Research has shown that when youth reclaim and practice their Indigenous identity, mental illness rates decrease. For the last two years, mułaa (Rising Tide) has offered community-driven, youth programming that nurtures physical activity, cultural practices, good relationships, and wellness traditions encouraging holistic, and connected well being.
Mułaa creates space for traditional and ancestral teachings:
The ground that you walk on is made up from the dust of your ancestors. So, when you walk on this earth, you walk slowly with honour – Levi Martin (How Nuu-chah-nulth ‘Rising Tide’ uses surfing to rediscover their bond with the ocean June 21, 2022)
Inviting elders and knowledge holders to different sessions, mułaa weaves traditional teachings around land and water stewardship, ancestral teachings, and holistic health into participants' newfound surf culture.
It’s always important to have that sacred connection. All the life sources that are in the ocean. There’s a lot of things out there that is very, very powerful of what our ancestors used to keep them so healthy and strong. “ – Levi Martin (How Nuu-chah-nulth ‘Rising Tide’ uses surfing to rediscover their bond with the ocean June 21, 2022)
Mułaa promotes nation to nation connection:
The 14 Nuu-chah-nulth Nations are spread out across Vancouver Island from Kyuquot up north to Ditidaht in Nitinat Lake, so logistically, it can be quite expensive to get all nations together. Currently, all youth participating are from Tla-o-qui-aht and Ahousaht First Nations, but mułaa is working hard to increase nation-to-nation connections with community support for program growth.
Their dream is to bridge connection in the ocean across families and youth who wouldn’t normally get the opportunity to spend time together.
Mułaa promotes inclusivity and invites knowledge holders from various communities to share teachings around the connection to nature, healing, and Nuu-chah-nulth world views.
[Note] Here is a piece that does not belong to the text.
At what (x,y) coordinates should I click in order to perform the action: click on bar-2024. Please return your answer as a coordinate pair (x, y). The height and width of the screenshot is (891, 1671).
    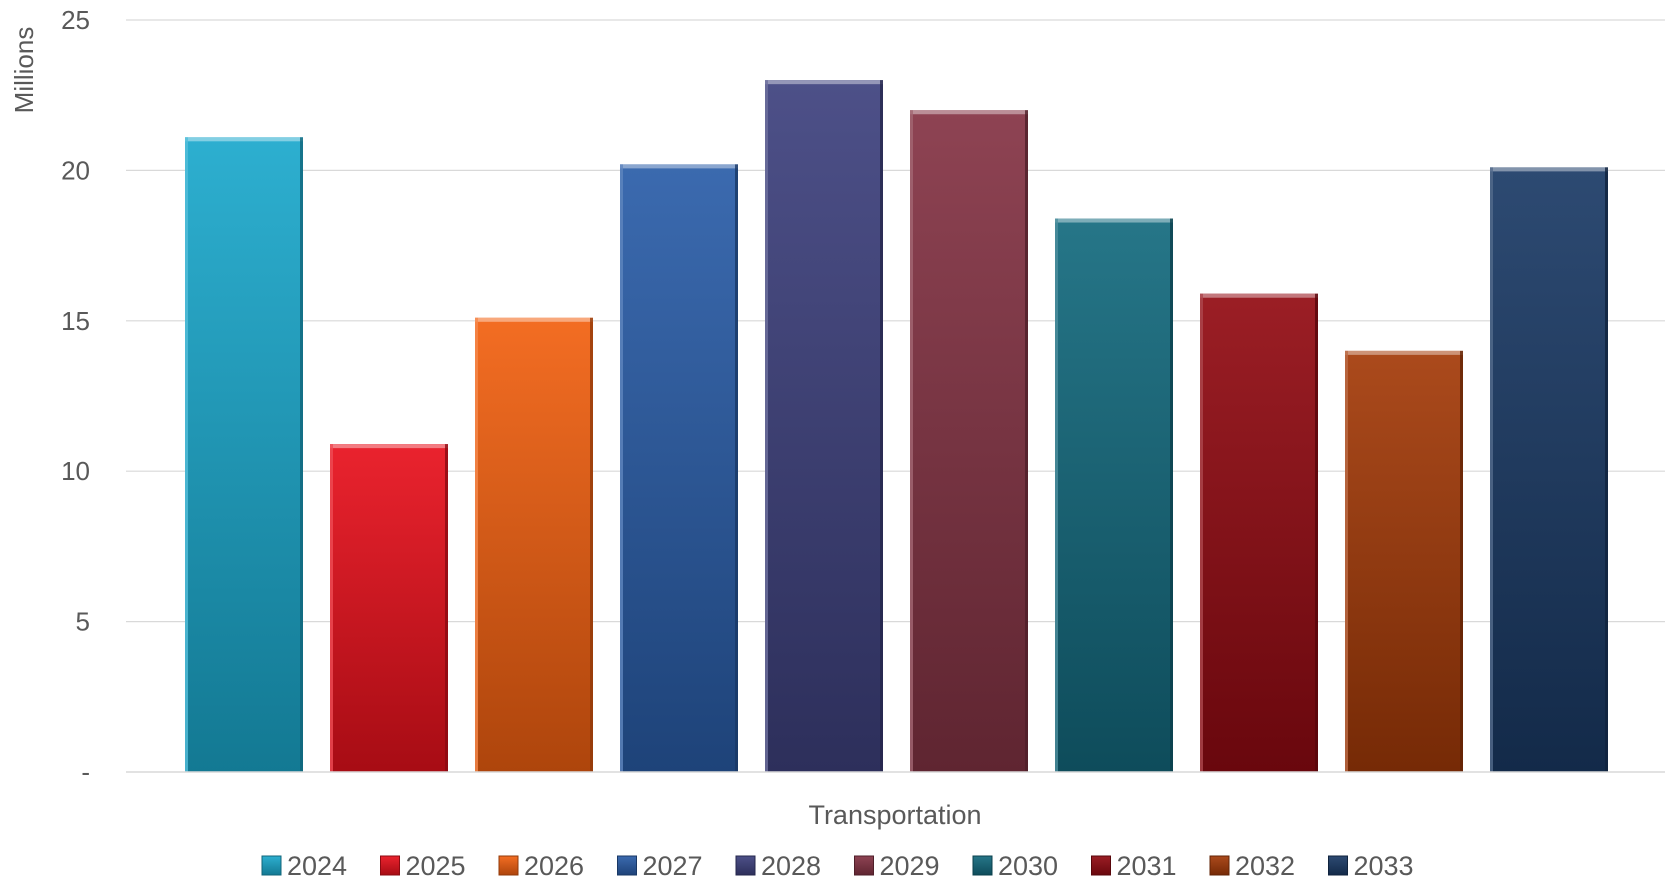
    Looking at the image, I should click on (244, 454).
Mułaa is rewriting surf culture on Tla-o-qui-aht First Nation (TFN) Homelands
Many of us female surfers have experienced gender minority stress in the lineup and the internalized rejection and shame that intrudes our thoughts. When we see more people that look like us in the water, we’re able to attract more confidence and visualize ourselves succeeding.
Like gender minorities, racial minorities also need more representation in the surf. Mułaa fosters a broader representation of Indigenous people in the water, starting with building confidence in the youth that can be harnessed into all areas of their lives.
Nuu-chah-nulth youth are strong, resilient and play a significant role in the future leadership of Nuu-chah-nulth communities. Helping youth to feel strong and healthy will help them one day fill community leadership roles to their fullest ancestral responsibility and highest personal power.
Join Merge and support mułaa today:
Donate to mułaa’s Go Fund Me today and support:
- mułaa programing and capacity building (Including Bronze Cross certifications)
- Storage facility construction for program gear
- Surf coach sessions and rentals
- Buying wetsuits and surfboards for youth meetups
Practice Continuous Learning
Commit to learning and understanding historical and ongoing acts of resistance and decolonization such as:
- Idle No More,
- Land and water defences,
- The Royal Commission on Aboriginal Peoples,
- The TRC,
- The National Inquiry into Missing and Murdered Indigenous Women and Girls.
Community supporters should continually reflect on our own positionality, our impact in advancing mułaa, and how this culminates in both cultural safety and humility.